Additionally, capabilities in data visualisation, reporting, data integrity and data security match the current high standards of the biotech industry. Researchers who want to submit their data to central repositories or publish their result are facing the problem of collecting all relevant information, methods, parameters, MS data, and search results. With ProteinScape, everything is already in place because the methods, data and results are stored in a project-oriented manner. The Search Result, in particular, can be easily exported to MS Excel, or a well-structured PDF file can be generated. In addition, a dedicated spectrum report for the“one hit wonders”, the proteins that are identified by means of a single peptide only, can be produced.

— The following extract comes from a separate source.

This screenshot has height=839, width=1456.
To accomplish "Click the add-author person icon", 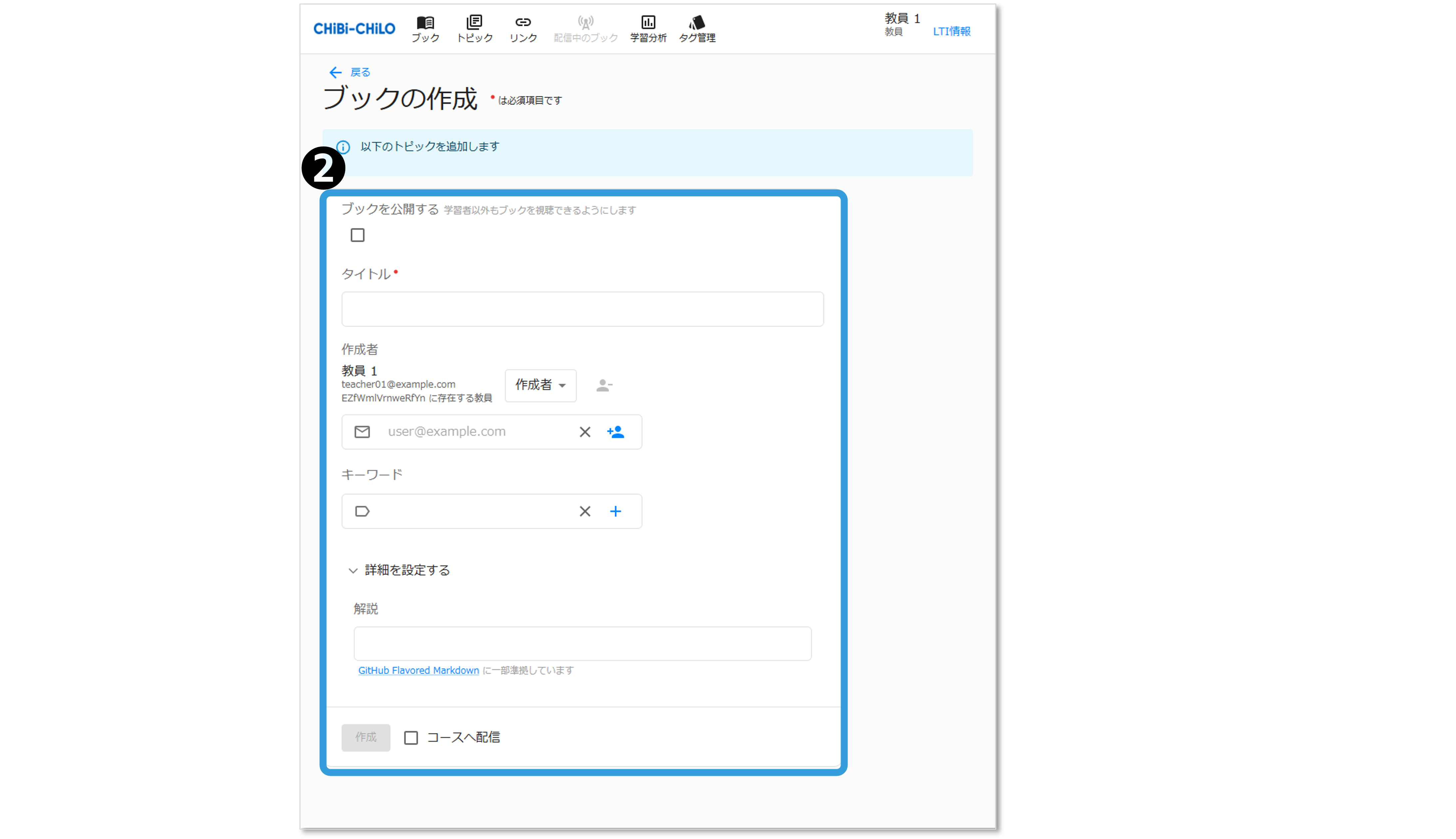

It is expected that in the future the ability to store large amounts of data in an effective way in combination with expert data mining tools will become more and more important. Proteomics is clearly moving in the direction of increased data size and larger numbers of technical and biological replicates. The importance of replicative experiments in identification studies has always been accepted, although many results have been achieved with only few replicates. However, when it comes to quantitative studies (label-free workflows in particular), a solid statistical analysis becomes mandatory. And this means an adequate number of biological and technical replicates. A dedicated database system like ProteinScape is fundamental for the administration of replicates and the flexibility that is needed for the various (supervised and unsupervised) statistical approaches.